Sansone raises this issue for the first time on appeal. A party on appeal generally "must stand or fall" by the theory on which he tried and submitted his case in the court below. Walker v. Owen, 79 Mo. 563, 568 (Mo.1883). Sansone argues that this general rule does not apply because notice is a "jurisdictional requirement." Sansone is incorrect. Kleim's alleged noncompliance with the notice requirements 603*603 of these statutes as they relate to third parties is not a question of jurisdiction. It is a statutory argument based upon the question of whether Kleim complied with sections 473.083.6 and 472.300. Under the general rule that points raised for the first time on appeal are not preserved for review, this Court will not evaluate the issue of Kleim's compliance with the statutory requirements of notice to all devisees. Artman v. State Bd. of Registration for Healing Arts, 918 S.W.2d 247, 252 (Mo. banc 1996). As such, this newly raised issue cannot serve as grounds for affirming the trial court's dismissal.

Nevertheless, the recognition that a petition may be prematurely filed raises the issue of who should be served and when. Since this Court has held that the filing of the petition becomes effective when the challenged will is admitted to probate, it follows that the parties that must be served under section 473.083 are not known until the will is admitted to probate. When the petition is prematurely filed, the requirement that service upon the defendant parties be secured and completed within 90 days after the petition is filed is not triggered until the challenged will is admitted to probate. As noted by Sansone, the failure to secure and complete service of process upon all parties defendant shall result in the dismissal of the petition, unless there is good cause shown. Section 473.083.

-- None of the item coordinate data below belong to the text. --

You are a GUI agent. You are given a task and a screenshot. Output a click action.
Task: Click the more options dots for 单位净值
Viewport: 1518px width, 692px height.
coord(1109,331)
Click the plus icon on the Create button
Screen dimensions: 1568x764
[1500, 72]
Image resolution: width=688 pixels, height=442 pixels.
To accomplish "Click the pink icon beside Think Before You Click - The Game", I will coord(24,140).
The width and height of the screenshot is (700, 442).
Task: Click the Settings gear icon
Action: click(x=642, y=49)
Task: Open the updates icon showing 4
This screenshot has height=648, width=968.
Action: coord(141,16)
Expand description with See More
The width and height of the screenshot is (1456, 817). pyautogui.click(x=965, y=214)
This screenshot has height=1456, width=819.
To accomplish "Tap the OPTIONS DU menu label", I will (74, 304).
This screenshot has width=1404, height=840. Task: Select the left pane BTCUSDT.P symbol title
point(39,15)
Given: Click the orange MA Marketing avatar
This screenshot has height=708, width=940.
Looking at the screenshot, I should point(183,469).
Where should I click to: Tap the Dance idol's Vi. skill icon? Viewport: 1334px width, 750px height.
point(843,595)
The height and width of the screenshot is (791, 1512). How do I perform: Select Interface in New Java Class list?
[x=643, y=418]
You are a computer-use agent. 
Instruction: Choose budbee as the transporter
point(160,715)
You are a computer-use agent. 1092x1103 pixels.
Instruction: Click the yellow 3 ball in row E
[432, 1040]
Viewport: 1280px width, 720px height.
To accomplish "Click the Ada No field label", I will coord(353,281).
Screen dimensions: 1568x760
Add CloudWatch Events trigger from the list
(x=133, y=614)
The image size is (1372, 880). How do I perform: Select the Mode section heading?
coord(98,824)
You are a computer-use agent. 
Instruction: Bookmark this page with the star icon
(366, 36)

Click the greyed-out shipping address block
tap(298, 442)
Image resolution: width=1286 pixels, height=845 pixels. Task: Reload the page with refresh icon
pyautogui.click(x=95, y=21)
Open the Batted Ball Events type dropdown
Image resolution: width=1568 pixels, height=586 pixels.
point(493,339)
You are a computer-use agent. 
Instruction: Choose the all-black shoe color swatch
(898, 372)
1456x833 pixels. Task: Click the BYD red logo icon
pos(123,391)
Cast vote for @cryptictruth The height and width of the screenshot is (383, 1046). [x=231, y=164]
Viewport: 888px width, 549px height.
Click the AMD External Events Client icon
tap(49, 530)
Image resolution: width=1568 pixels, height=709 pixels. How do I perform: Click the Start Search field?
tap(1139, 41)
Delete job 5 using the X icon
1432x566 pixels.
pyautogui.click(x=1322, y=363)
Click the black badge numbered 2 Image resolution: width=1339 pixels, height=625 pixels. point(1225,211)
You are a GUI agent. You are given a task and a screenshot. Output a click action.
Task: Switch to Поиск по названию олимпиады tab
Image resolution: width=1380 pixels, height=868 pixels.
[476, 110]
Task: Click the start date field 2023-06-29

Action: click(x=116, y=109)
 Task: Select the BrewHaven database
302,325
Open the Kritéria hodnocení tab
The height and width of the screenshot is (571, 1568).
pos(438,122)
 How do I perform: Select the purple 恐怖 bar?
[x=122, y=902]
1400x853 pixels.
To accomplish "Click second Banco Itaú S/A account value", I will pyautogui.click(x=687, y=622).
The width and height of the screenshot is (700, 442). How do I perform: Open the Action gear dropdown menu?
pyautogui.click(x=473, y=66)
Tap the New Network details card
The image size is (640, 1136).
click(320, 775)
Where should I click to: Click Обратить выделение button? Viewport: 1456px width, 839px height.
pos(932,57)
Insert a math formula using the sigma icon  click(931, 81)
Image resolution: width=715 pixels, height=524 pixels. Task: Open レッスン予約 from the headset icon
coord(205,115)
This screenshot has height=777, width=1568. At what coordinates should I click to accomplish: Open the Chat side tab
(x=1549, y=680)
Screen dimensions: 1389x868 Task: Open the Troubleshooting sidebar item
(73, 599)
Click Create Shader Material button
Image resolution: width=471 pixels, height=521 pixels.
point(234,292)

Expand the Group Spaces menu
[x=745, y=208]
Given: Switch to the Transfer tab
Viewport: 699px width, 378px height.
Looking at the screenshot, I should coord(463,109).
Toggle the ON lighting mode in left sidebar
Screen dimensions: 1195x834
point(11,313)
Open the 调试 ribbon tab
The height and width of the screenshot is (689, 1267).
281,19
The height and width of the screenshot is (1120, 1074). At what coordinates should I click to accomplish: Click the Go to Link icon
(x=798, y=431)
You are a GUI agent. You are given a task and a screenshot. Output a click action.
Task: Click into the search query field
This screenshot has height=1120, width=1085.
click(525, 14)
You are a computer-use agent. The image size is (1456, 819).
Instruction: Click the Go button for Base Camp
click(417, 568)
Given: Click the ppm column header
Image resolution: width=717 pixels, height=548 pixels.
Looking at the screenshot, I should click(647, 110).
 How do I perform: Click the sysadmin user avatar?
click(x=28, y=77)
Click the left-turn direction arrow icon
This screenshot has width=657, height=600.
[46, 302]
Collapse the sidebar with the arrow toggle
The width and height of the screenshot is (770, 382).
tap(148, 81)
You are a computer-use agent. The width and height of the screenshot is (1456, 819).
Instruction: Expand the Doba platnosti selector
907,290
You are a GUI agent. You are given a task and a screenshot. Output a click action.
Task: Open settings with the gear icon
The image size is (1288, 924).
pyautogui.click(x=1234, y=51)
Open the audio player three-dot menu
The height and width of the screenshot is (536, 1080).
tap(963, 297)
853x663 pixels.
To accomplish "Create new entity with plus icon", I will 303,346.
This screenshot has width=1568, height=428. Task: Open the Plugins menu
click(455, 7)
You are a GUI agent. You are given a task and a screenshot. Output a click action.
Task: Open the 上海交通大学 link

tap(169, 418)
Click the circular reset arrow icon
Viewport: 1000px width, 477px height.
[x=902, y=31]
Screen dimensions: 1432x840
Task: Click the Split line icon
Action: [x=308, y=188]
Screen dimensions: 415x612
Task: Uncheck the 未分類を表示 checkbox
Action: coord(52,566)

In this case, the trial court's dismissal was for lack of "subject matter jurisdiction." The trial court's ruling of lack of subject matter jurisdiction and the uncertainty in the law constitute good cause for Kleim's failure to serve Mike Orville, Lorayne Pletting and the public library in Richwood, and Kleim shall be permitted to obtain service on remand. This Court, in reversing, establishes that Kleim's petition will be deemed to be effectively filed when the mandate of this Court issues. Service deadlines in section 473.083 will begin to run in this case when the petition becomes effective.


The judgment of the trial court is reversed, and the case is remanded.

All concur.

[1] All statutory references are to RSMo 2000.